» **Goal of the exercise**
According to the article below on physical therapy referrals for knee pain, what fraction of patients were referred for physical therapy within 15 days of treatment for knee pain?

Physical Therapy Underprescribed Save

Key Takeaways
- Guidelines for managing knee osteoarthritis (OA) call for recommending physical therapy in most cases.
- This study examined referral patterns at one large U.S. health system from 2016 to 2017.
- Just one-quarter of patients presenting with knee pain received physical therapy referrals at any point after an initial visit, with orthopedic surgeons the most likely to provide them.
Just one patient in six was referred for physical therapy (PT) within 15 days of being treated for knee pain at one major U.S. health system, researchers found, despite nearly universal consensus that PT should be recommended in most cases.
And three-quarters never received a PT referral at any point during the study period from 2016 to 2017, according to Samannaaz S. Khoja, PT, PhD, of the University of Pittsburgh, and colleagues. More commonly offered were intra-articular injections, opioids, and recommendations to use over-the-counter painkillers.
"Our findings align with previous studies that have shown that non-pharmacological approaches are underused relative to pharmacological approaches for KOA [knee osteoarthritis]," Khoja and colleagues wrote in Arthritis Care & Researcho. Even worse than the figures for PT referrals, they noted, patients' records showed that just 0.3% of patients were advised to make lifestyle modifications such as exercising more and eating healthier to lose weight.
"Despite its comparable or superior benefits relative to pharmacological approaches, PT, or exercise is under-prescribed as a frontline approach for KOA," the authors lamented.
All this, even though guidelines from nearly all the relevant professional societies recommend PT and at-home exercise as part of initial management for patients with knee OA (exceptions being patients with very advanced disease or other factors contraindicating increased exercise).
For example, guidance from the American College of Rheumatology and the Arthritis Foundation (ACR/AF) in 2019 gave a "strong recommendation" to exercise and noted too that "delivery of instruction by physical and occupational therapists is helpful, and often essential, for the appropriate initiation and maintenance of exercise as a part of OA management."
To get a sense of how much these official endorsements had penetrated into actual practice, Khoja and colleagues examined electronic records for patients seen over a 12-month period in 2016-2017 within the University of Pittsburgh's UPMC health system, which encompassed some 350 outpatient clinics in western Pennsylvania during that period. A total of 9,835 were identified as having a clinic visit for a new episode of knee pain. Their records were then checked for the 12 months following that visit for what referrals, recommendations, procedures, and prescriptions were provided.

» **Recorded data**
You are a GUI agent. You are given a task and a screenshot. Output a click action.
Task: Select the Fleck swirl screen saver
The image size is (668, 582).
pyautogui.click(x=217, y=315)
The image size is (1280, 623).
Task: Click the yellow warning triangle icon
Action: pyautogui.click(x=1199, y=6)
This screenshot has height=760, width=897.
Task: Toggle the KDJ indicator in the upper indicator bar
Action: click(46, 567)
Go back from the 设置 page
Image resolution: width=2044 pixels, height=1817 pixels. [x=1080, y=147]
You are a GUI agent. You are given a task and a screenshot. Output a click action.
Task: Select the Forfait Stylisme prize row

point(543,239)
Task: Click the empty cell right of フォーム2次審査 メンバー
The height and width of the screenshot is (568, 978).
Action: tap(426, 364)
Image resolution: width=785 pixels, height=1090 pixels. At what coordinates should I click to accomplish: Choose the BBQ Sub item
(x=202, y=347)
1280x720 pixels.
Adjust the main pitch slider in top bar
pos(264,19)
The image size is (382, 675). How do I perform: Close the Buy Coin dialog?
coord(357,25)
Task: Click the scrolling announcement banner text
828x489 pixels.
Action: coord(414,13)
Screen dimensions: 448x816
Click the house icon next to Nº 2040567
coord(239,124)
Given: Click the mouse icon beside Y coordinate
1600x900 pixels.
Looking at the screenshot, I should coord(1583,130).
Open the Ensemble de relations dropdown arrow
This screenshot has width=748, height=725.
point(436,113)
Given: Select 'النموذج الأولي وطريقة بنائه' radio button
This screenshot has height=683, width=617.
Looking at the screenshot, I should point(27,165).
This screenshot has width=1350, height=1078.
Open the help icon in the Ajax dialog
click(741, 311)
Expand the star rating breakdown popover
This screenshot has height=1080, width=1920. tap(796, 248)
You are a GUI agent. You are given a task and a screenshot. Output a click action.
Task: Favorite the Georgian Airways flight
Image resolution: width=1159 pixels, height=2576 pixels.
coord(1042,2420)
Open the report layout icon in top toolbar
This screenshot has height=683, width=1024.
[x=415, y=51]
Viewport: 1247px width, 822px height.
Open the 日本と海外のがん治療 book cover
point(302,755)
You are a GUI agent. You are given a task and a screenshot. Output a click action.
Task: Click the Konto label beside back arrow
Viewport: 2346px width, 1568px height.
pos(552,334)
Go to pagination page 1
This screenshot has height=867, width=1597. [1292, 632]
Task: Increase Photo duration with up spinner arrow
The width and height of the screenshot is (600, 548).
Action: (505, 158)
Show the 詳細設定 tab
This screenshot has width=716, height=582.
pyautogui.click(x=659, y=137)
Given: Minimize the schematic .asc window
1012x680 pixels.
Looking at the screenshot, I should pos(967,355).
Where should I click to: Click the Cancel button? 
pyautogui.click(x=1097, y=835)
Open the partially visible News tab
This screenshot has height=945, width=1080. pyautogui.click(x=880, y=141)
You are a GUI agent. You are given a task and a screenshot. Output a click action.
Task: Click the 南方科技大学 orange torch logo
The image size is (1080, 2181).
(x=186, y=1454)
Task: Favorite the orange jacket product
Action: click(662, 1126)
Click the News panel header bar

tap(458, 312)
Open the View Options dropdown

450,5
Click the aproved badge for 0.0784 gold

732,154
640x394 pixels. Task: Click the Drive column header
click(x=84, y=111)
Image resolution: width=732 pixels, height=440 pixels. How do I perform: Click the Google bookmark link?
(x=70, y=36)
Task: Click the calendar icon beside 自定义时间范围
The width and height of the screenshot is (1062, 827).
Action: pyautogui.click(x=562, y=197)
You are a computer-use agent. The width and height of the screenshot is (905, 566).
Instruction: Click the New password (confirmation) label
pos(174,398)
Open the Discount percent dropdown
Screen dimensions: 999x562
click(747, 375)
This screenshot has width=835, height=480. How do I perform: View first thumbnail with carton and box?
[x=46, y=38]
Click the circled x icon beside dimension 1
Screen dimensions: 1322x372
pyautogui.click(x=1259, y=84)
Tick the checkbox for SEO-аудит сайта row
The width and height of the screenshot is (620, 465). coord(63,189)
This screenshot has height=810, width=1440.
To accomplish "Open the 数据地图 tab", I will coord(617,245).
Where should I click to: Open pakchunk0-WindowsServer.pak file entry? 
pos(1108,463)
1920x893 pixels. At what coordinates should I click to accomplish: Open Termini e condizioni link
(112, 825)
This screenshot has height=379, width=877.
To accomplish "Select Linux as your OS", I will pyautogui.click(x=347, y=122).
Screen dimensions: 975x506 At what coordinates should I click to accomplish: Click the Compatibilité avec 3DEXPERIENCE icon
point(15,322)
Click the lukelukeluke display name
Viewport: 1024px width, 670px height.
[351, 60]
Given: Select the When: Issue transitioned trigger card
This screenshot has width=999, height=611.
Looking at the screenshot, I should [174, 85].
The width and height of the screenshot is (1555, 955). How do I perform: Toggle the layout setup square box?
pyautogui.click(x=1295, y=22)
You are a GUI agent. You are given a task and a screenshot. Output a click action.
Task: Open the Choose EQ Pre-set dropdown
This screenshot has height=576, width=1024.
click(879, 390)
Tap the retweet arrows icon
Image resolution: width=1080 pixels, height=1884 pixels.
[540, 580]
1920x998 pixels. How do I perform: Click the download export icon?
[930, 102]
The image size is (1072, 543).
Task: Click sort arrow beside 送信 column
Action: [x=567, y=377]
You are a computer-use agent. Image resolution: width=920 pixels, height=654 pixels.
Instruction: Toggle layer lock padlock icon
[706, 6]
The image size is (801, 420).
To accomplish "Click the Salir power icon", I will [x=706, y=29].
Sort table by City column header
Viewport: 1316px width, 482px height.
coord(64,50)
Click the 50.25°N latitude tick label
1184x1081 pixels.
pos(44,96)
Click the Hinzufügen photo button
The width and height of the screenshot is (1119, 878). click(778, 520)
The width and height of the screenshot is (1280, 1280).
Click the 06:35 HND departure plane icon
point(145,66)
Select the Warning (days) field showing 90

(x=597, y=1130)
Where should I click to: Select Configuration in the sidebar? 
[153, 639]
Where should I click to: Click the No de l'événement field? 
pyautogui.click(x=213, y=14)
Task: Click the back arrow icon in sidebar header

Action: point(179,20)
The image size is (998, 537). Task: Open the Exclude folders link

» **Solution below**
One patient in six.